For media inquiries, please ask reporters to contact ARRL directly. A system has been established at ARRL Headquarters to respond to media inquiries in a timely and accurate manner.

"Force of 50" Steps Up to Assist Hurricane-Ravaged Puerto Rico

Members of the Amateur Radio community have volunteered to assist in the ongoing recovery from Hurricane Maria, which devastated Puerto Rico and Dominica and, to a lesser extent, the US Virgin Islands. This week, 50 of the most accomplished US radio amateurs responded within 24 hours to a call from the American Red Cross (ARC) to deploy to Puerto Rico and provide emergency communications assistance there. At the ARC's request, ARRL rallied the US Amateur Radio community to provide up to 25 two-person teams of highly qualified hams. ARRL CEO Tom Gallagher, NY2RF, said that more than 350 answered the call, from nearly every state.

"This generous outpouring of response represents the finest qualities of the Amateur Radio community," he said. "These individuals are dropping whatever they are doing now, heading off to an extended hardship-duty assignment, and offering their special talents to Americans who have been cut off from their families, living amid widespread destruction and without electrical power since Hurricane Maria struck the Caribbean region last week."

The group's principal mission will be to move health-and-welfare information from the island back to the US mainland, where that data will be entered in the Red Cross Safe and Well system. The Salvation Army Team Emergency Radio Network (SATERN) has been asked to assist these operators when they check in with tactical, health-and-welfare (H&W), and Safe and Well messages.

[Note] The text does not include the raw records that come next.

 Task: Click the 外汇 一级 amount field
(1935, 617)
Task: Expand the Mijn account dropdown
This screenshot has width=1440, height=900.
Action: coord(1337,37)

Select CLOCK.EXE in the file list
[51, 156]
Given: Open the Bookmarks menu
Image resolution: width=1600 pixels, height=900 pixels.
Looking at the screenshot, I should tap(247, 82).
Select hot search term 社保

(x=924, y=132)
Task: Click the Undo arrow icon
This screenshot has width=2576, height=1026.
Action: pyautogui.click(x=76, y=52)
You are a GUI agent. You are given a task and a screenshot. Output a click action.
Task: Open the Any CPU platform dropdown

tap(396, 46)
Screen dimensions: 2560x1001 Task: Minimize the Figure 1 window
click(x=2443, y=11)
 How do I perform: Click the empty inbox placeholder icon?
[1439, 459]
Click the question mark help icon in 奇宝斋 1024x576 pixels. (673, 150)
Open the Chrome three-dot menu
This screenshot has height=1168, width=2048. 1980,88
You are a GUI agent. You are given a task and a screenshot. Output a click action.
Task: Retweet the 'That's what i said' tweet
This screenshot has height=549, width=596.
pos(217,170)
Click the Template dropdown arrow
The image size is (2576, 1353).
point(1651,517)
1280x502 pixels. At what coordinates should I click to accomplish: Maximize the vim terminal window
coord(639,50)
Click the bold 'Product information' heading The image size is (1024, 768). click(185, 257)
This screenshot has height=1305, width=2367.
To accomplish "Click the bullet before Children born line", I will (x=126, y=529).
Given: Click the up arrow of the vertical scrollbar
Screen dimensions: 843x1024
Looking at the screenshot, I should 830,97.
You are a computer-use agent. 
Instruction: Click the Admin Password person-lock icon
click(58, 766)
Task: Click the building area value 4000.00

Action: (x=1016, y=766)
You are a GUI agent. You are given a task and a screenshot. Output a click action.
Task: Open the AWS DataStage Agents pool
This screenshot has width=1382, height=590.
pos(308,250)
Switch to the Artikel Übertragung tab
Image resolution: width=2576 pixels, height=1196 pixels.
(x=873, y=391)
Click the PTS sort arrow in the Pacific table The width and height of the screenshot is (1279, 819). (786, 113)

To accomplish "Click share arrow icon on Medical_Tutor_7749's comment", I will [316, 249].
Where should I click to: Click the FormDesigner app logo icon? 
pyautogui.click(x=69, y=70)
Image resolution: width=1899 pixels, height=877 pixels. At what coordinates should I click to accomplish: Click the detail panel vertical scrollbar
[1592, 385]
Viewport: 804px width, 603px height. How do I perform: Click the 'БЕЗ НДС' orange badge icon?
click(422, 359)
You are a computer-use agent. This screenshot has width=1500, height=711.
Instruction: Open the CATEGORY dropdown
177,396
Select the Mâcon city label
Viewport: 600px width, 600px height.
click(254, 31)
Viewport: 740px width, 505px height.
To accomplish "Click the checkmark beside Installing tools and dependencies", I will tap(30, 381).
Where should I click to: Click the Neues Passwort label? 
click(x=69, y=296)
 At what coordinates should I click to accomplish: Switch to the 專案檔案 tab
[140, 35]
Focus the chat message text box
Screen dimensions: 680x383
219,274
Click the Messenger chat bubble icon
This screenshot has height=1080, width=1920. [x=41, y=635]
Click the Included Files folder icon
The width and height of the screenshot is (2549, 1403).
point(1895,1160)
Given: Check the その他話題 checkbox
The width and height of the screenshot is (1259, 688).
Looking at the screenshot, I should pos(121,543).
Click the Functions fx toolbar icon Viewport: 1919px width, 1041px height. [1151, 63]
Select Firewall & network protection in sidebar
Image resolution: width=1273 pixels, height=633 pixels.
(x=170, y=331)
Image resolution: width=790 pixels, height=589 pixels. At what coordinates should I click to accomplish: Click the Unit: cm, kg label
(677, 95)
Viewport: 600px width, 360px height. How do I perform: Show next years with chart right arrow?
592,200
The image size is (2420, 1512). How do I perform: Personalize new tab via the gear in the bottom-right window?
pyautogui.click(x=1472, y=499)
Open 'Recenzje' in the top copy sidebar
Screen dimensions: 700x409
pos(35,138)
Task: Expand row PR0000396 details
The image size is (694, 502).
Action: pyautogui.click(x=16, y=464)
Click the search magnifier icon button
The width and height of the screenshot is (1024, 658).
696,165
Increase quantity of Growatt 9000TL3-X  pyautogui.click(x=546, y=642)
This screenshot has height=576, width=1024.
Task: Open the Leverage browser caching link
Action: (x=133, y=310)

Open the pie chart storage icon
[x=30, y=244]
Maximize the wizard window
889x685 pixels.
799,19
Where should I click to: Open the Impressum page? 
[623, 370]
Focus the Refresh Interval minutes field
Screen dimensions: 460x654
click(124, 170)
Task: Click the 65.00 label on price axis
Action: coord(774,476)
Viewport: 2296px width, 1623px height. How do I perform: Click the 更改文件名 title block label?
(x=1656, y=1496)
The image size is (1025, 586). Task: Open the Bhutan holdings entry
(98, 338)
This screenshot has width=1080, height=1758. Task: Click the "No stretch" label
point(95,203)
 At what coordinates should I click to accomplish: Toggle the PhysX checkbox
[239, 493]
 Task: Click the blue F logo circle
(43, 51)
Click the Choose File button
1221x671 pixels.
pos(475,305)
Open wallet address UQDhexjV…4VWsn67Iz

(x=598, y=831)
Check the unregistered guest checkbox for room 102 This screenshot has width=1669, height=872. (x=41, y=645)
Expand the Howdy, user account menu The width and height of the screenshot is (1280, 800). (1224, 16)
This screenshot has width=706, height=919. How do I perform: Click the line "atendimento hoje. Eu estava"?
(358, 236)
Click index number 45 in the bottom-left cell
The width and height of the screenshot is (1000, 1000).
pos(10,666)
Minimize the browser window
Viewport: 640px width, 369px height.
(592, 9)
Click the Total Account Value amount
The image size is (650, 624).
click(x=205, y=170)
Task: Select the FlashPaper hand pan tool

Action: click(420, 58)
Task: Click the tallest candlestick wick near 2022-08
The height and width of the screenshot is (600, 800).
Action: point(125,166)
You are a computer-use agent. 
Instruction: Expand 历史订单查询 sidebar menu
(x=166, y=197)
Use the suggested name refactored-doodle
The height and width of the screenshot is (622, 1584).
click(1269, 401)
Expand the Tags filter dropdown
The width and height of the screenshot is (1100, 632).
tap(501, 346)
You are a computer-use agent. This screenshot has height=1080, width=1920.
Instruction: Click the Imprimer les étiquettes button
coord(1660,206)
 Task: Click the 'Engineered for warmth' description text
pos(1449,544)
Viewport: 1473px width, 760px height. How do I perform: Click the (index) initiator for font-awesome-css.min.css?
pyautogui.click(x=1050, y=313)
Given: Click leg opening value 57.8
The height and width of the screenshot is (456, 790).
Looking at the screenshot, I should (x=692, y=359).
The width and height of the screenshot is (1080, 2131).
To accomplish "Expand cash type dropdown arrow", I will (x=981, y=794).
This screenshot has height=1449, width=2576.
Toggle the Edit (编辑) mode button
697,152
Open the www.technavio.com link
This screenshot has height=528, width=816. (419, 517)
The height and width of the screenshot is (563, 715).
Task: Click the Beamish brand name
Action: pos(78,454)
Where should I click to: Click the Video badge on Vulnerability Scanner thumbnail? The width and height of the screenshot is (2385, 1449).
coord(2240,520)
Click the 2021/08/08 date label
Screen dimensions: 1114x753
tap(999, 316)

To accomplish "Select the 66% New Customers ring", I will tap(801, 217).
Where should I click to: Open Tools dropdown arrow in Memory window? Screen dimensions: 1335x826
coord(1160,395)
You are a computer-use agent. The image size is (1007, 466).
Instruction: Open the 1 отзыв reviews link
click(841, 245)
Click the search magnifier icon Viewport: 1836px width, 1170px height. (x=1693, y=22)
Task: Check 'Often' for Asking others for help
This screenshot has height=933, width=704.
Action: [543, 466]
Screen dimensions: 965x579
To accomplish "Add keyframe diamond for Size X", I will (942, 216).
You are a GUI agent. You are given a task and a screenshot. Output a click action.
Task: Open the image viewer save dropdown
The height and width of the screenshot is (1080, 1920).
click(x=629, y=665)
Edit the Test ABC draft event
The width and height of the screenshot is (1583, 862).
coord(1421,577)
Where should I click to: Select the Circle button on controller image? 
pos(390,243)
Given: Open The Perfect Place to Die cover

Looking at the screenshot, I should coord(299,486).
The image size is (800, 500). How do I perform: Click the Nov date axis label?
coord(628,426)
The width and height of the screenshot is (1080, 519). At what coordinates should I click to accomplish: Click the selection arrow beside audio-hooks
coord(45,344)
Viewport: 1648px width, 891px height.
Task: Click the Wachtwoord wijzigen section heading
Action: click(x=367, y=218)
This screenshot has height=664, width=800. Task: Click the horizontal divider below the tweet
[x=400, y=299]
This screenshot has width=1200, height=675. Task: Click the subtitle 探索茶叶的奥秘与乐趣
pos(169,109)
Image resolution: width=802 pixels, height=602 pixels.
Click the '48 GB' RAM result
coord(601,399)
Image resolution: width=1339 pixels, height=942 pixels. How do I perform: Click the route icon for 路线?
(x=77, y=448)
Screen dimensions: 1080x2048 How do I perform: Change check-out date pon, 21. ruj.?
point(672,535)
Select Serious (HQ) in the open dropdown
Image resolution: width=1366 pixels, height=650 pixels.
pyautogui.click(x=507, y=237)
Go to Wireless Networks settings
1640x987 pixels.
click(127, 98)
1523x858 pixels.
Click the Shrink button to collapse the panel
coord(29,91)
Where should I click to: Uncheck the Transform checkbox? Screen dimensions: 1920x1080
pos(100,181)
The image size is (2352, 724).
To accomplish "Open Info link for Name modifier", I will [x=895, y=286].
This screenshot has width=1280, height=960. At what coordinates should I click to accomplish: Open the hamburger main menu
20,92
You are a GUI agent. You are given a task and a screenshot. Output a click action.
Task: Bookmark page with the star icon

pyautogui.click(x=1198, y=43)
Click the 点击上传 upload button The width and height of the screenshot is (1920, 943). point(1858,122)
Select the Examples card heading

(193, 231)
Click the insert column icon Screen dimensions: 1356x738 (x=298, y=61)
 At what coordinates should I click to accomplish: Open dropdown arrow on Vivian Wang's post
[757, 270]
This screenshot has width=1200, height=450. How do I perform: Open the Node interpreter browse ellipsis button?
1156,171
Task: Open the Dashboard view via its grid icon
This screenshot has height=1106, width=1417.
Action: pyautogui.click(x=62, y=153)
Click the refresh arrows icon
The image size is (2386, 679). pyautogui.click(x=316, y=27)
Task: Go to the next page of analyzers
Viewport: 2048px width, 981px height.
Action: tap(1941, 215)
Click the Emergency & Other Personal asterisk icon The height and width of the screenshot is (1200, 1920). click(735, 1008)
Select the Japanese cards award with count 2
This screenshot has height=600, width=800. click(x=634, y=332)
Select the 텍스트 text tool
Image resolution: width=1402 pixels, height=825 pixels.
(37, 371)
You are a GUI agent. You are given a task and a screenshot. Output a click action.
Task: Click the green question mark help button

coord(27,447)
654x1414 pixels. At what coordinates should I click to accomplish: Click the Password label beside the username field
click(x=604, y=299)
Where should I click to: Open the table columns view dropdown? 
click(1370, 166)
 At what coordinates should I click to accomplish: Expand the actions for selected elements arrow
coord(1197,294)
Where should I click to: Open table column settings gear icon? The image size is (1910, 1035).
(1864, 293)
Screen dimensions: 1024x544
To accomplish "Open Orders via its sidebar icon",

SATERN and other active nets are not accepting incoming H&W inquiries. The Caribbean Emergency and Weather Net (CEWN) is taking incoming H&W inquiries via e-mail for Dominica. The Puerto Rico Federal Affairs Administration (PRFAA) is taking inquiries (only one per sender) via e-mail for Puerto Rico. Inquiries should include the full name and location of both the sender and the individual(s) being sought and the sender's e-mail address.

Denis Santiago, WP4KJJ (right), and Raul Gonzalez, KP4RGD, organized the communication network in Puerto Rico and operate the station at American Red Cross's temporary San Juan headquarters, "with a great number of hams who left their families to help Puerto Rico to recover," ARRL Puerto Rico Section Manager Oscar Resto, KP4RF, told ARRL.

The group will be in Puerto Rico for up to 3 weeks. ARRL has equipped each team with an HF transceiver, software, a dipole antenna, a power supply and all connecting cables, fitted in a rugged waterproof container. In an unprecedented and crucial move, the Federal Emergency Management Agency (FEMA) agreed to help get the Ham Aid gear to Puerto Rico.

The League also is sending two VHF repeaters, a dozen hand-held transceivers, five mobile radios, what Gallagher described as "5 cubic feet of batteries," a number of small 2-kW portable generators, and solar-powered battery chargers. The hams and their equipment will be sent to Red Cross shelters extending from San Juan to the western end of the island.

In addition, ARRL has committed to purchasing up to $50,000 worth of new Ham Aid gear for this and for future emergencies.

Ham Aid kits are packed and ready for shipping at ARRL Headquarters.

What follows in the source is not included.